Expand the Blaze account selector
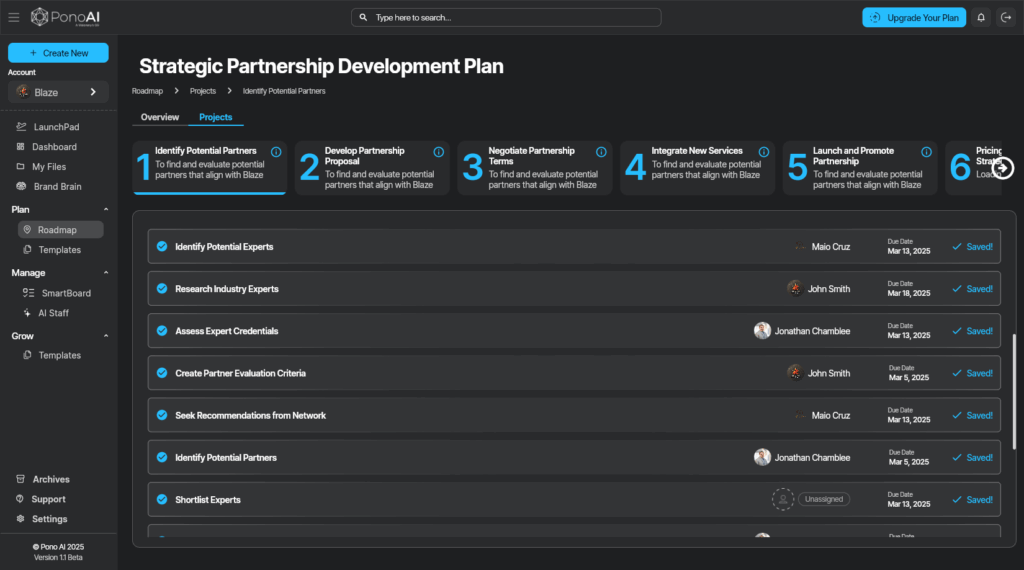This screenshot has height=570, width=1024. tap(58, 92)
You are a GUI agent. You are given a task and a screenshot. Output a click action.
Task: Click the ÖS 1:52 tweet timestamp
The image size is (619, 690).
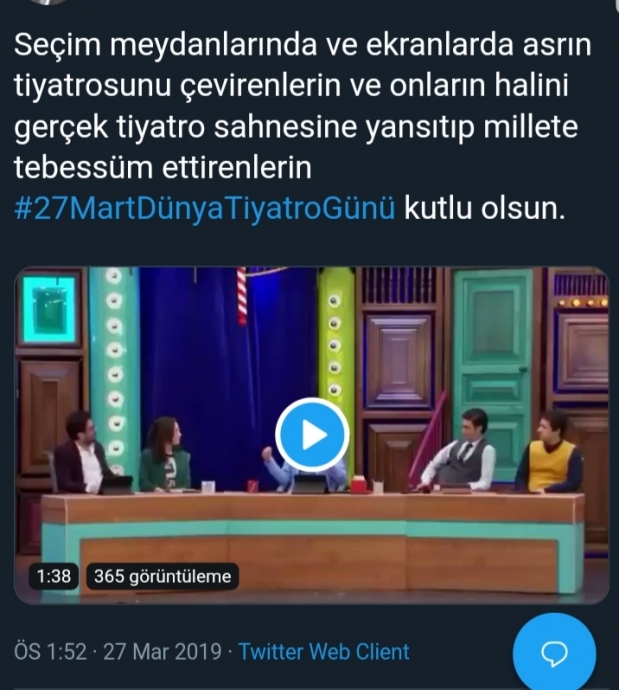[x=50, y=651]
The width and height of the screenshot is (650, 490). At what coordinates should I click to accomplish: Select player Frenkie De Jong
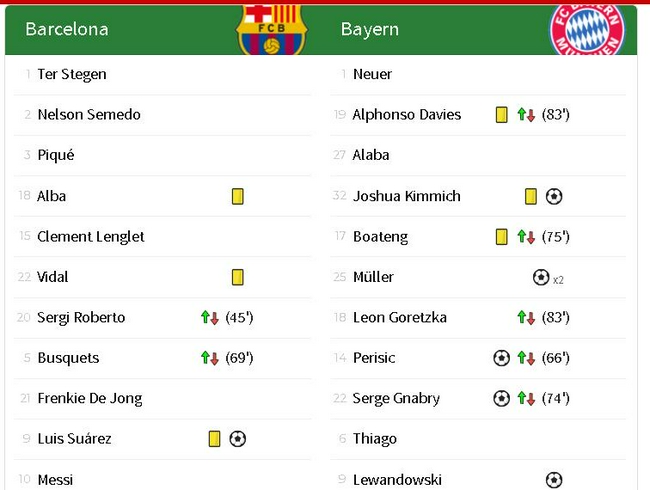[x=90, y=398]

Assignment: What is needed is a verbatim copy of every entry, with the pictures omitted.

Reply:
Expand the Blaze account selector
This screenshot has height=570, width=1024. tap(58, 92)
You are a GUI agent. You are given a task and a screenshot. Output a click action.
Task: Click the ÖS 1:52 tweet timestamp
The image size is (619, 690).
[x=50, y=651]
The width and height of the screenshot is (650, 490). At what coordinates should I click to accomplish: Select player Frenkie De Jong
[x=90, y=398]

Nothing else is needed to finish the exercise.